-- Start --
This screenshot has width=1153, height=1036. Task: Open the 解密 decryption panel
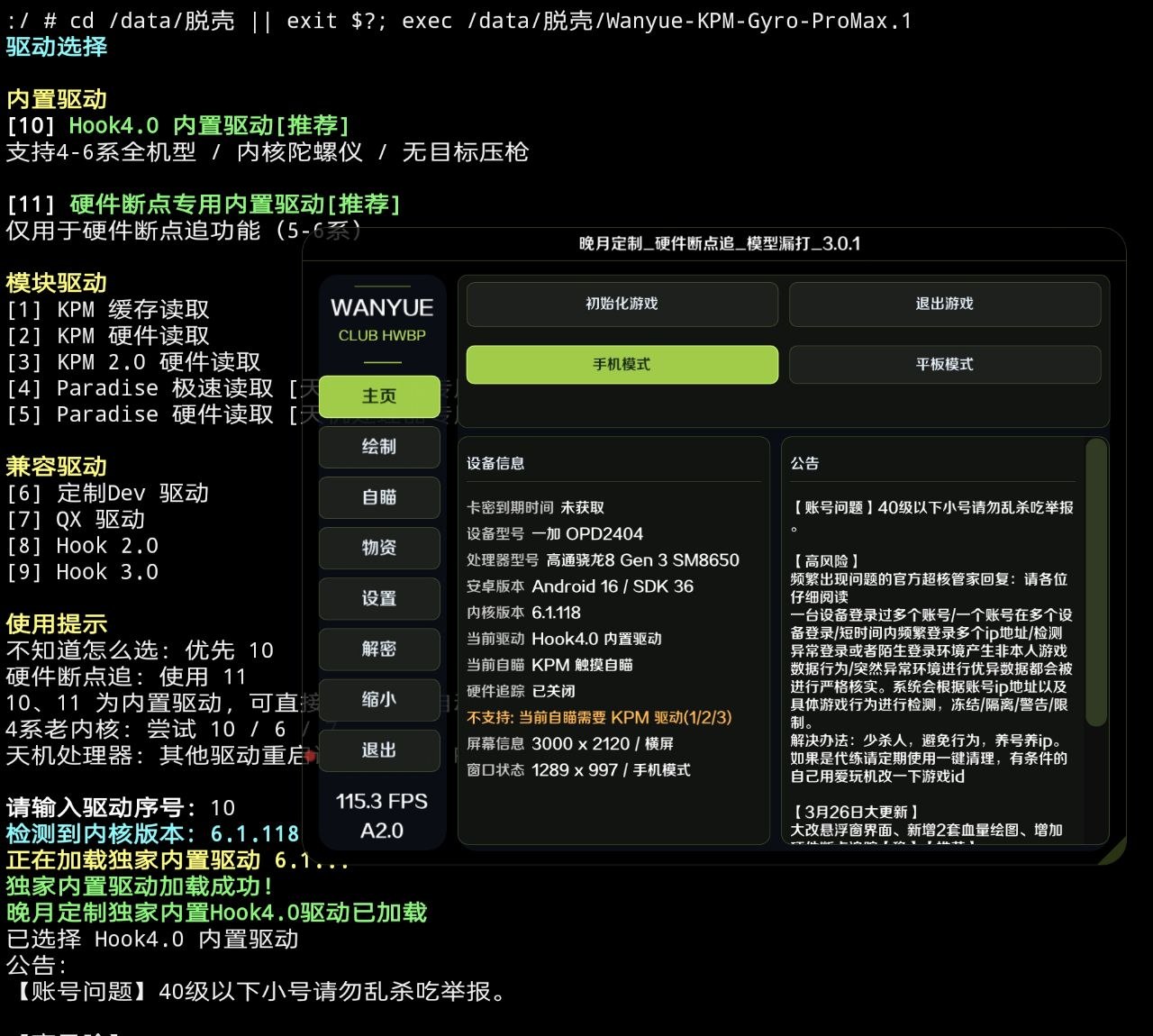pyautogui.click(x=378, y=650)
-- End --
-- Start --
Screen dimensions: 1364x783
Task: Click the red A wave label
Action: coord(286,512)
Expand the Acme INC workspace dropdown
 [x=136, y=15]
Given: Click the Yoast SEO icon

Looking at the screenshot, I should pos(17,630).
-- End --
-- Start --
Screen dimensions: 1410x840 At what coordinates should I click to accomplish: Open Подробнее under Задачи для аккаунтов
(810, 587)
-- End --
◆ Exercise ◆
Gather every line of the items above that contains the string "dimensions", and copy each one in full. Case counts.

◆ Output below ◆
Screen dimensions: 1364x783
Screen dimensions: 1410x840 At what coordinates should I click to accomplish: Open Подробнее under Задачи для аккаунтов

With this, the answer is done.